Sauber eyes investors, new bosses for F1 team

Peter Sauber

(GMM) Peter Sauber will begin looking for investors and new management when his Hinwil based team is given the green light to contest the 2010 world championship.

In 2006, the now 66-year-old Swiss was content with his 20 per cent share and backseat role as a sponsor consultant after selling the team to BMW.

But with BMW pulling out of formula one and the Qadbak takeover failing, Peter Sauber is reluctantly back in the sport's spotlight, financing the 2010 season with a roster of sponsors.

He told the German language Schweizer Fernsehen that it is a "fact" that his medium term goal is to find new investors and chiefs, because he has no plans to sit "for the next three or four years on the pit wall".

Sauber, currently the sole team owner and principal, said he felt obliged to step in and rescue the F1 outfit he founded in 1993.

"Probably Hinwil would have closed and all jobs would have been lost," he said. "The wind tunnel, one of the very best in Europe, would be redundant.

"It would have been a crying shame," added Sauber.

He is confident the FIA will green-light Sauber's official team entry in the coming days, and thereafter two drivers will be signed.

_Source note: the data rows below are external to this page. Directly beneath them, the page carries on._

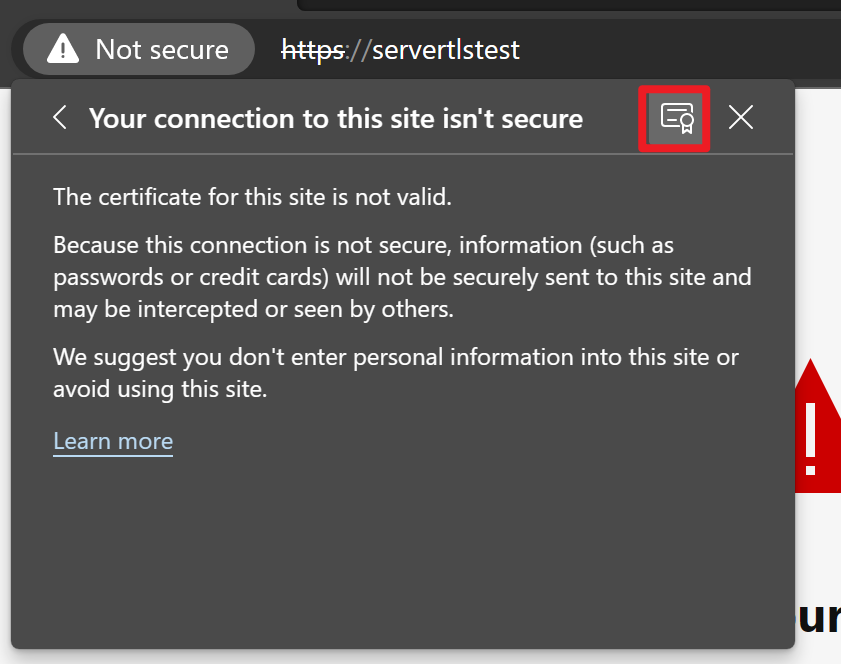Click the "Not secure" site info badge

[x=138, y=49]
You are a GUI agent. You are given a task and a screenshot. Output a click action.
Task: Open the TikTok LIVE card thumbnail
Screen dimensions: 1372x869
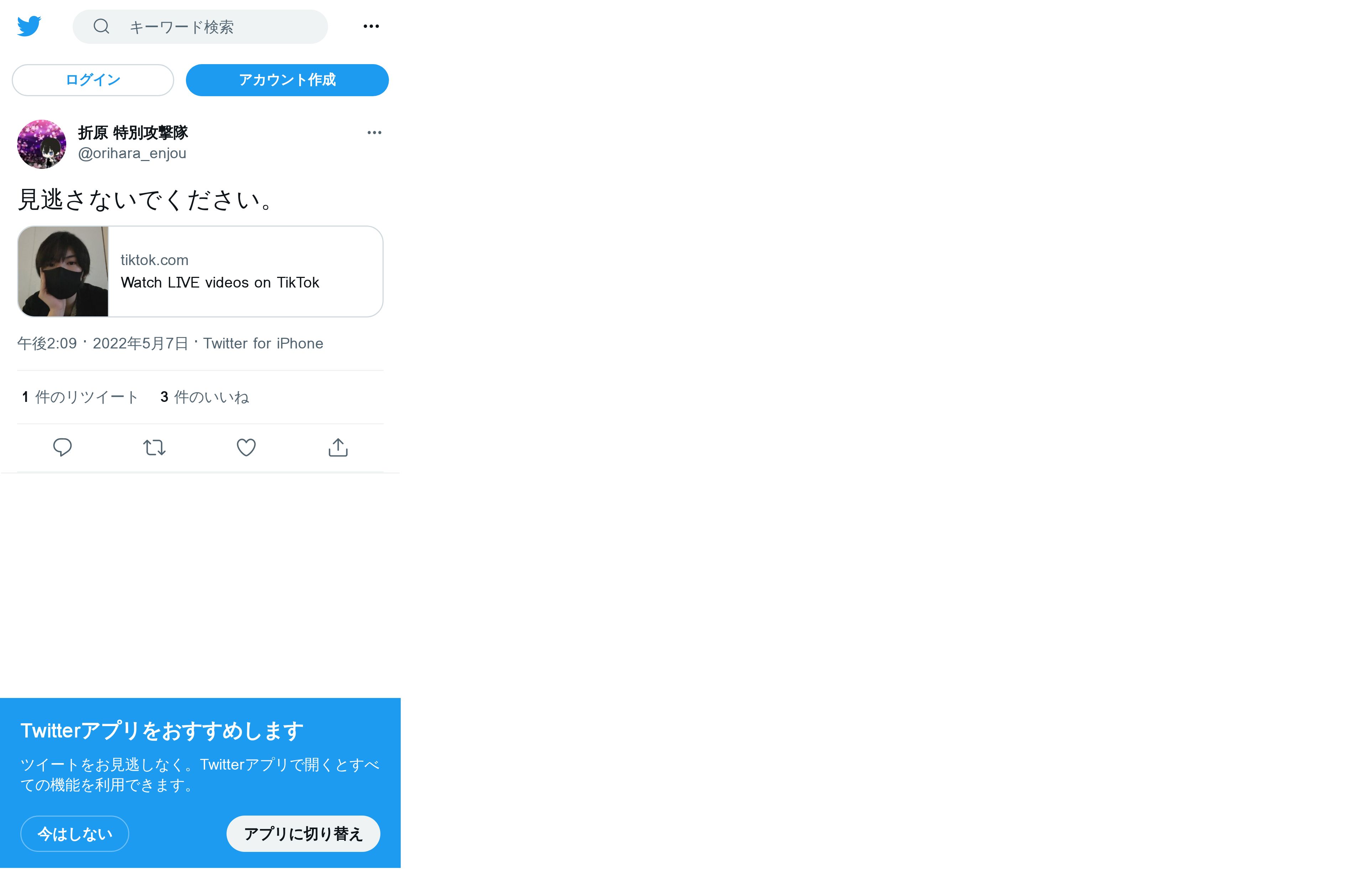click(x=63, y=272)
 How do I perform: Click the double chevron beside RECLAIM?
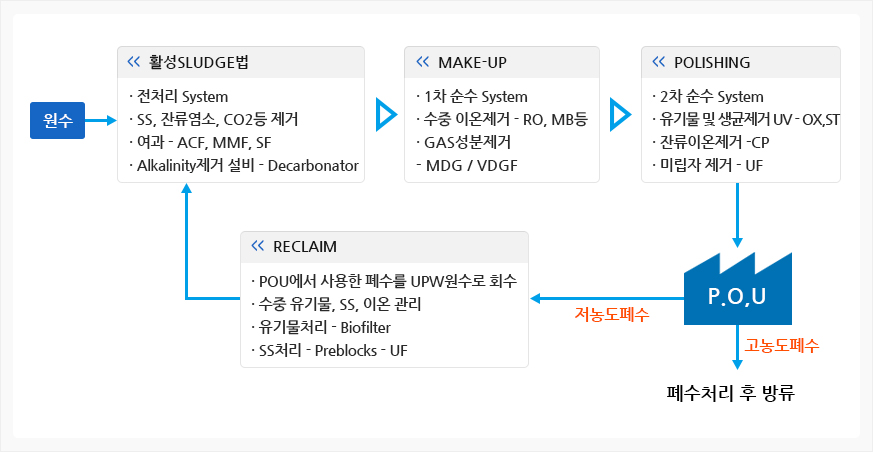pos(258,246)
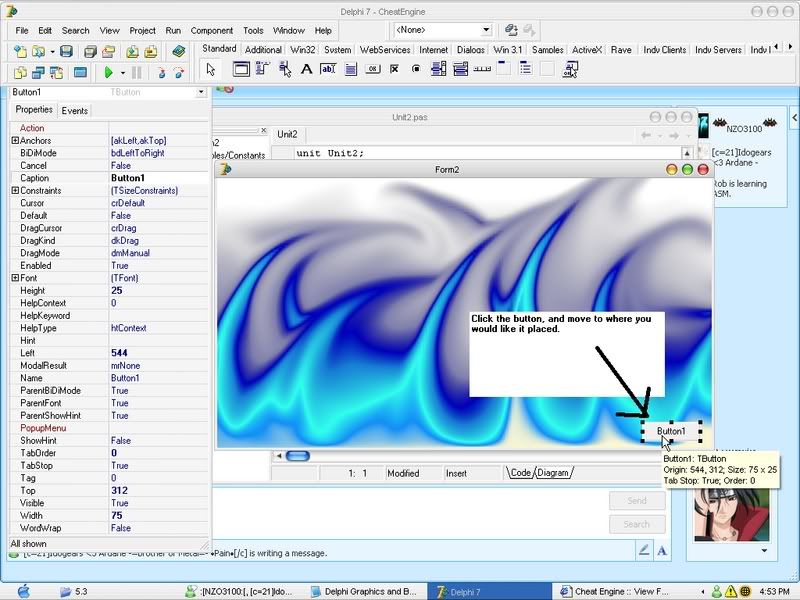Select the Frames component icon in palette
The image size is (800, 600).
point(240,69)
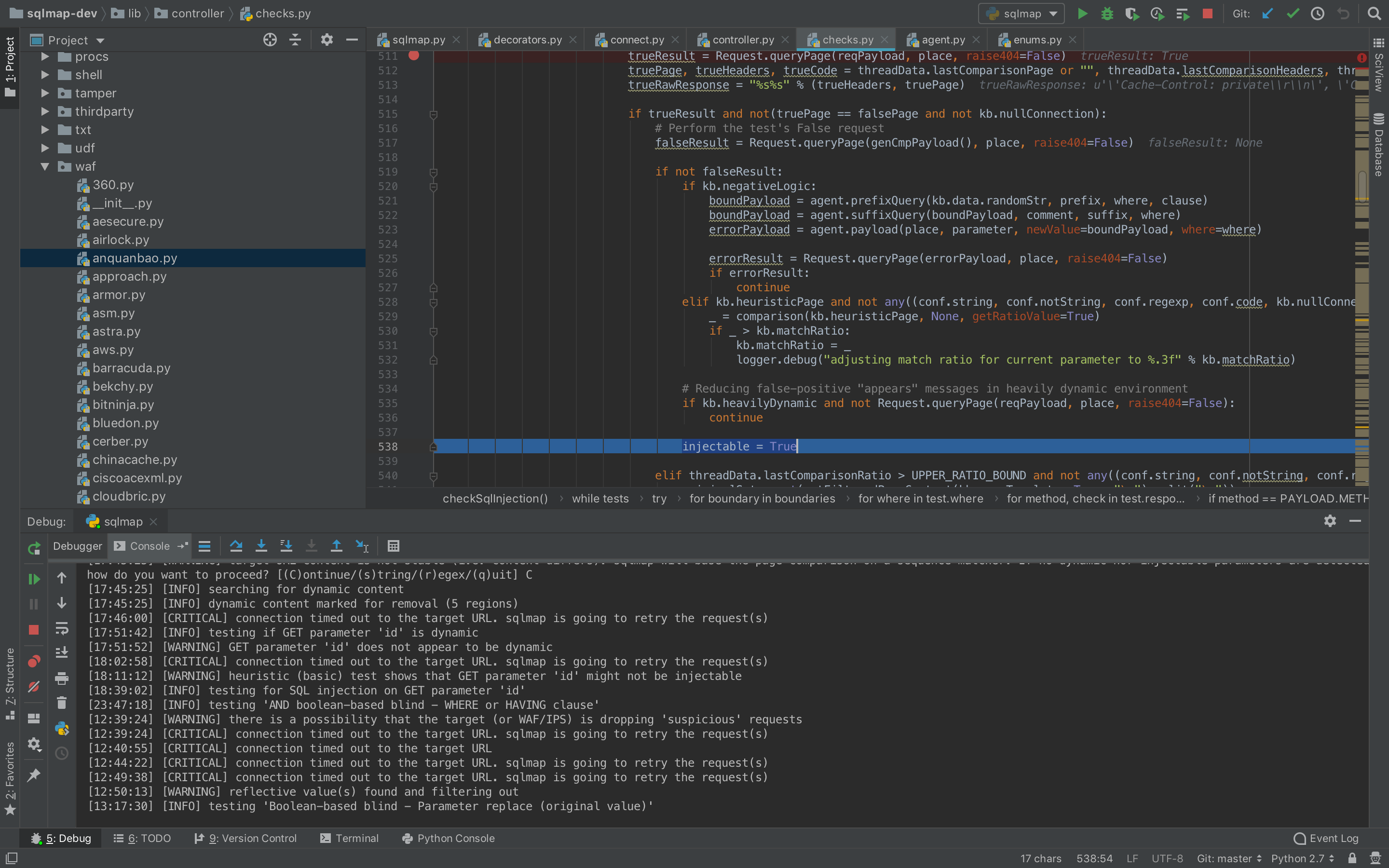This screenshot has width=1389, height=868.
Task: Run sqlmap with coverage
Action: coord(1132,13)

Sauber said the team's late arrival on the market does not mean there are no quality drivers to choose from.

"There are experienced drivers like Nick Heidfeld, Jarno Trulli, and Pedro de la Rosa lives in Zurich and would be close by.

"Then there are a few boys; (Vitaly) Petrov, and the Japanese Kobayashi," Sauber added.

He admitted that, despite giving the Finn his F1 debut back in 2001, he doesn't believe Kimi Raikkonen is an option.